What you have to do:
Reproduce the lines below without any change, from the first one through the line holding "(1228, 34).", that line included.
-- -- --
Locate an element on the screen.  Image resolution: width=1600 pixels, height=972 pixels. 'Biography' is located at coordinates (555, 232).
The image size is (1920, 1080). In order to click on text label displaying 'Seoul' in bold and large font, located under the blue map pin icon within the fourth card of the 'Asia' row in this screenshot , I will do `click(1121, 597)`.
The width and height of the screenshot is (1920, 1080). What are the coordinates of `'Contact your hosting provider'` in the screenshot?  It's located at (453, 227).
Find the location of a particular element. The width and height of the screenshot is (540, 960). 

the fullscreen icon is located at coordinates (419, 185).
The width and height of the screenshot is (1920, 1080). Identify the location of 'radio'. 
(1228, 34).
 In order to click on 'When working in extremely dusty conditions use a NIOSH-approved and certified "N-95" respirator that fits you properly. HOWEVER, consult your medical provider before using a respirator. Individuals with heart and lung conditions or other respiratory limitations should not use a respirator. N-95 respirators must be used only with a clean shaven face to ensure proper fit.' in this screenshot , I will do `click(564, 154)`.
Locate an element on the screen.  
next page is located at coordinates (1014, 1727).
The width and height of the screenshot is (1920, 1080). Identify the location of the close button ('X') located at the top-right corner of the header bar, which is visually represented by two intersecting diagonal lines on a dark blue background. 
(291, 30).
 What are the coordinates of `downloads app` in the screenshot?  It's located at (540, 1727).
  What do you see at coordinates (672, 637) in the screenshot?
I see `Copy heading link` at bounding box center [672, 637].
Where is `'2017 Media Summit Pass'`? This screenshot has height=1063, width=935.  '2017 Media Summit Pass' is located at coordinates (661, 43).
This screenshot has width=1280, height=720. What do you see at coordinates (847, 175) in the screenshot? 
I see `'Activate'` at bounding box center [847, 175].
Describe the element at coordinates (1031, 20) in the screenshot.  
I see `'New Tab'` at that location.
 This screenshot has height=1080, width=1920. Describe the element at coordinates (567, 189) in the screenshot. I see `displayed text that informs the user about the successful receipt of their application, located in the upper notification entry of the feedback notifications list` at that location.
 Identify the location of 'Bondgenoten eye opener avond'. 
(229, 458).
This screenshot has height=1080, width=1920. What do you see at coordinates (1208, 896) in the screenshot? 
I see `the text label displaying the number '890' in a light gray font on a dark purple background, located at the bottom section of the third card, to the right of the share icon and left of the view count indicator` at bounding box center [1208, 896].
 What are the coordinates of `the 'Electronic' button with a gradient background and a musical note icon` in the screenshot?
-- -- --
Correct response:
Locate an element on the screen.  Image resolution: width=1600 pixels, height=972 pixels. 'Biography' is located at coordinates (555, 232).
The image size is (1920, 1080). In order to click on text label displaying 'Seoul' in bold and large font, located under the blue map pin icon within the fourth card of the 'Asia' row in this screenshot , I will do `click(1121, 597)`.
The width and height of the screenshot is (1920, 1080). What are the coordinates of `'Contact your hosting provider'` in the screenshot?  It's located at (453, 227).
Find the location of a particular element. The width and height of the screenshot is (540, 960). 

the fullscreen icon is located at coordinates (419, 185).
The width and height of the screenshot is (1920, 1080). Identify the location of 'radio'. 
(1228, 34).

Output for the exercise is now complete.